# How to attach You Tube?



## Scuba (4 November 2007)

I'm fine with images, text colouring, page links but I can't seem to get a youtube movie into my post... 

Could someone please help?
Dave


----------



## noirua (4 November 2007)

*Re: Sorry all (if it's been asked before) How to attach You tube?*



Scuba said:


> I'm fine with images, text colouring, page links but I can't seem to get a youtube movie into my post...
> 
> Could someone please help?
> Dave






Answer --- YES

try:  https://www.aussiestockforums.com/forums/showthread.php?t=7089&highlight=practice


----------



## Scuba (4 November 2007)

*Re: Sorry all (if it's been asked before) How to attach You tube?*

noirua, I've been to that thread and there's no description of "how to", just space to post...
I am looking for something describing how to link of preferrably embed a youtube vid into one of my posts...
As I said above I'm fine with pagelinks etc just can't embed video...
Sorry for the misunderstanding...


----------



## disarray (4 November 2007)

*Re: Sorry all (if it's been asked before) How to attach You tube?*

go to youtube and get the url. eg.   http://www.youtube.com/watch?v=95LFNe3Uw-w

you want the number after the v=

then (youtube)95LFNe3Uw-w(/youtube)

replace the (  ) with [ ]


----------



## Scuba (4 November 2007)

*Re: Sorry all (if it's been asked before) How to attach You tube?*

Thanks disarray (again)....


----------



## It's Snake Pliskin (25 December 2008)

*Re: Sorry all (if it's been asked before) How to attach You tube?*



disarray said:


> go to youtube and get the url. eg.   http://www.youtube.com/watch?v=95LFNe3Uw-w
> 
> you want the number after the v=
> 
> ...




Could you please make this clearer?


----------



## CoffeeKing (25 December 2008)

*Re: Sorry all (if it's been asked before) How to attach You tube?*



It's Snake Pliskin said:


> Could you please make this clearer?






after the v= copy the 11 alpha / numeric number and paste 
between the words _youtube_ in [ ] and _/youtube _in [ ]

http://www.youtube.com/watch?v=95LFNe3Uw-w

you need this symbol [ and ] at each end of youtube and this / before the 2nd youtube

Hope this hepls


----------



## It's Snake Pliskin (25 December 2008)

*Re: Sorry all (if it's been asked before) How to attach You tube?*

Thanks Coffee king I'll try it.


----------



## Joe Blow (25 December 2008)

*Re: Sorry all (if it's been asked before) How to attach You tube?*

https://www.aussiestockforums.com/help/bb-codes#youtube


----------



## CoffeeKing (25 December 2008)

*Re: Sorry all (if it's been asked before) How to attach You tube?*



Joe Blow said:


> https://www.aussiestockforums.com/help/bb-codes#youtube




Thanks Joe, helps when the Boss is around...


----------



## nulla nulla (21 July 2010)

*Re: Reinvigorate ASF as a stock forum*

Final question re links/updates.
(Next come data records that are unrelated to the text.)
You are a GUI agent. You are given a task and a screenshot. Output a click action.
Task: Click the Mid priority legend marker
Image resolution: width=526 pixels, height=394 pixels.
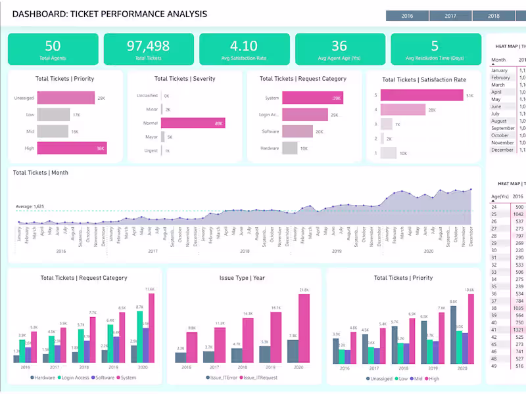pyautogui.click(x=412, y=379)
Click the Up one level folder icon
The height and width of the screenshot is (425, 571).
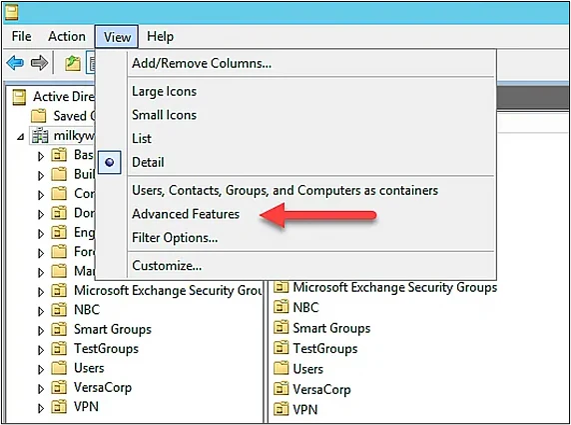[x=73, y=63]
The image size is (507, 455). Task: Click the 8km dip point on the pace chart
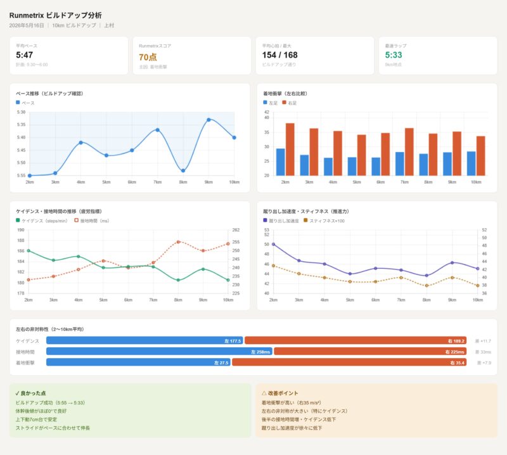183,170
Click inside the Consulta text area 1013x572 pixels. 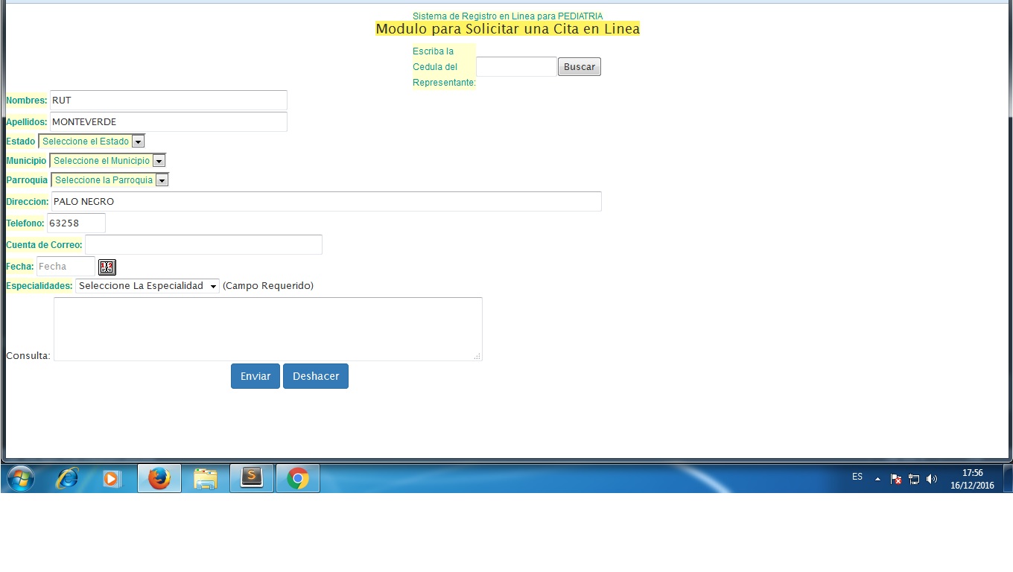pyautogui.click(x=267, y=329)
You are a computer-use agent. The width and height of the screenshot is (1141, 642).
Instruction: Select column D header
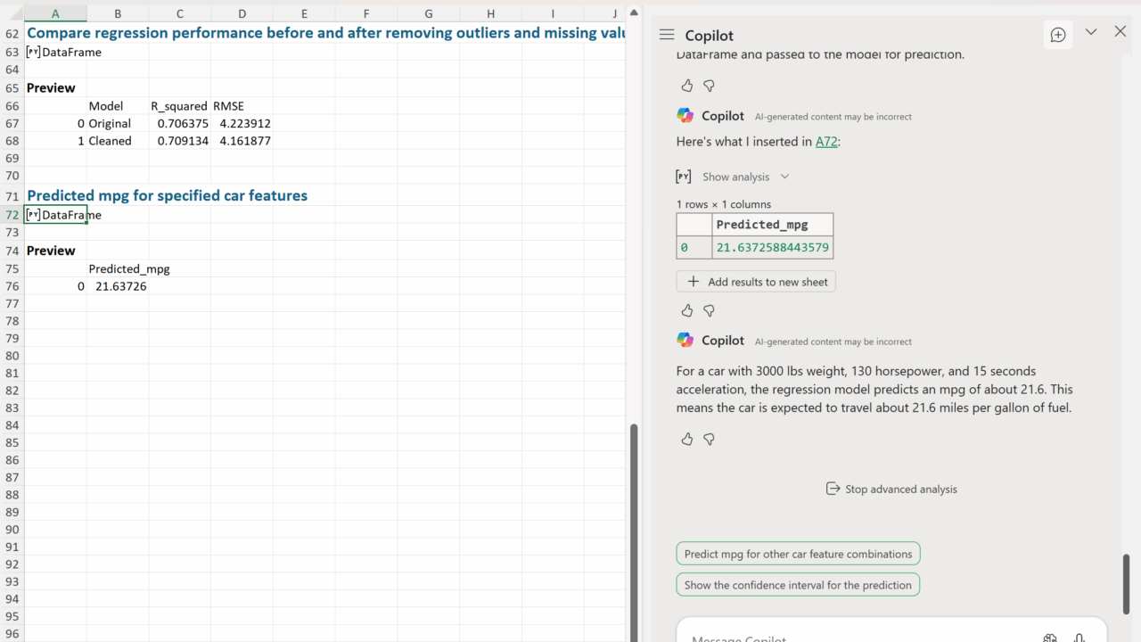pos(242,13)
I wanted to post a link to the KRUDD song thread, but could only post the url link not the actual you-tube picture with the play button on it.
How do I post the you-tube video, picture/play button etc?


----------



## professor_frink (21 July 2010)

*Re: Reinvigorate ASF as a stock forum*



nulla nulla said:


> Final question re links/updates. I wanted to post a link to the KRUDD song thread, but could only post the url link not the actual you-tube picture with the play button on it.
> How do I post the you-tube video, picture/play button etc?




https://www.aussiestockforums.com/forums/showpost.php?p=216028&postcount=23


----------



## nulla nulla (21 July 2010)

*Re: Reinvigorate ASF as a stock forum*

Thank you professor.


----------



## Timmy (21 July 2010)

*Re: Reinvigorate ASF as a stock forum*



nulla nulla said:


> Thank you professor.


----------



## nulla nulla (21 July 2010)

Thank you everybody.



http://www.youtube.com/watch?v=rIE2GAqnFGw

Seek and you shall find. Ask and you shall receive.


----------



## Timmy (21 July 2010)

And always nice to hear from The Stones


----------



## BobMa (22 July 2010)

Rolling Stones is soooo old school =/


----------



## nulla nulla (22 July 2010)

I suppose this is almost as "old hat"?



Still a classic but.

http://www.youtube.com/watch?v=w9TGj2jrJk8


----------



## nunthewiser (22 July 2010)

bloody hippys


----------



## nulla nulla (22 July 2010)

You think thats bad try this one....



I bet it brings back a memory or three...

http://www.youtube.com/watch?v=KWmD_HcOcfU


----------